Reveal the racial data on SAT scores
This month, nearly a million high school seniors will put the finishing touches on their college applications. They will write stellar essays, garner recommendations from favorite teachers, and purchase new printer cartridges.
Pity, most of their efforts are purely cosmetic. From the colleges' standpoint, what matters most is something still not even a part of the application: the SAT score.
For many students, the SAT experience is not unlike an arranged marriage, one that forces students into years of counseling and prep before the big day. Each new generation of seniors would prefer a divorce from the grueling test that fails to reflect their entire high school experience, not to mention important traits like honesty and perseverance. Instead, they get coached. It should be no surprise that the College Board, which owns and administers the SAT, would like to see this very profitable relationship continue indefinitely.
The response to an essay on the SAT's alleged racial bias, which appeared in the Harvard Educational Review last spring, is a case in point. The author, Roy Freedle, retired in 1998 from the Educational Testing Service (which develops the test for the Board) after 31 years. He is not a disgruntled ex-employee. Mr. Freedle suggests that the SAT could be revised to include a score that would benefit African-Americans, who seem to do relatively better, on average, on harder questions. This supplemental score might help colleges make more informed choices, particularly when dealing with minority applicants from disadvantaged backgrounds.
The board's response to Freedle was a one-page unsigned article on their website (www.collegeboard.com). The article called Mr. Freedle's study flawed, mired in technical problems, and easily explained by students who merely guessed.
The board's disregard for any type of challenge is suspicious. It seems to believe that the test, and the more than 1.4 million teens who take it annually, exists in some kind of vacuum where all cultural differences can be kept constant and all variations in scores explained by chance.
But any high school teacher worth his or her shiny apple will tell you: No test is completely bias-free, and not all tests are equally fair. That's why the trend at every high school in the country is to include more assessments during the course of a year - not fewer - to test and honor multiple intelligences. The real question is not whether the SAT contains culturally biased questions, but whether the bias is systematic, persistent, and statistically significant.
Instead of discrediting its critics, the Board should be willing to organize all of its data into categories of race and socioeconomic background and show how each group scores on the medium, easy, and hard portions of the test. Furthermore, information about the race and gender of their current test-writers should be disclosed.
Next, the board should release the racial breakdown of the exponentially increasing number of test-takers who are granted testing accommodations on the SAT. (As of this year, the Board is no longer reporting scores to colleges with any kind of footnote indicating that the test was taken under nonstandard testing conditions such as time-and-a-half, or double-time for students with learning differences.)
This data will show that whites - particularly higher-income whites - receive testing accommodations on the SAT more than any other group. Why? Because they can afford expensive testing evaluations. It should be no surprise that well-educated parents with means are better able to navigate the board's requirements at their children's high school in order to benefit from testing accommodations.
Full disclosure of this data is not a national security risk. It will, however, raise awareness of what areas in administering the SAT need attention or systematic restructuring.

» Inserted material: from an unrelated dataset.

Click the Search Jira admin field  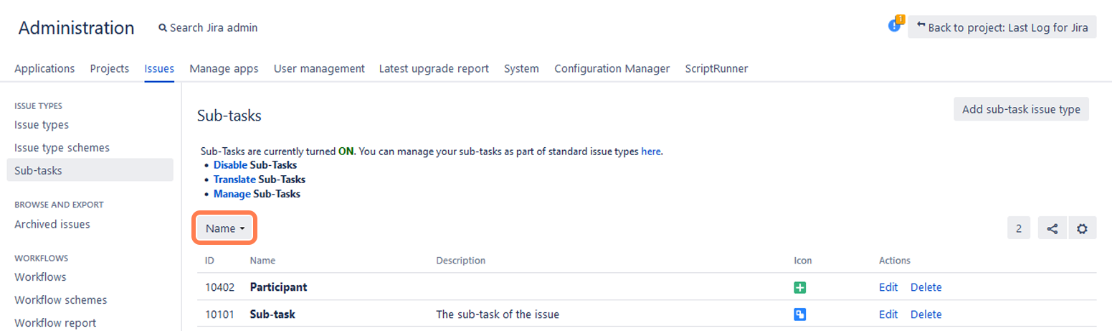pyautogui.click(x=214, y=28)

Finally, the board should stop denying that coaching and expensive courses either don't help or provide only modest gains to a student's score. Give us teachers - and the public - a break. There is a reason the board provides links on its website to order its own practice tests and test-taking tips in book form or on CD-ROM ($395 for the school edition).
The board is currently working on the new SAT, due out in March 2005. It knows - though it doesn't want to admit it publicly - that its Goliath has spawned a multimillion-dollar "beat the test" industry that doesn't help disadvantaged kids, particularly those in the inner city. Those kids could tell the Board a thing or two about survival in the concrete jungle. But they sure won't be tested on it.
• Mark Franek is the dean of students at the William Penn Charter School in Philadelphia.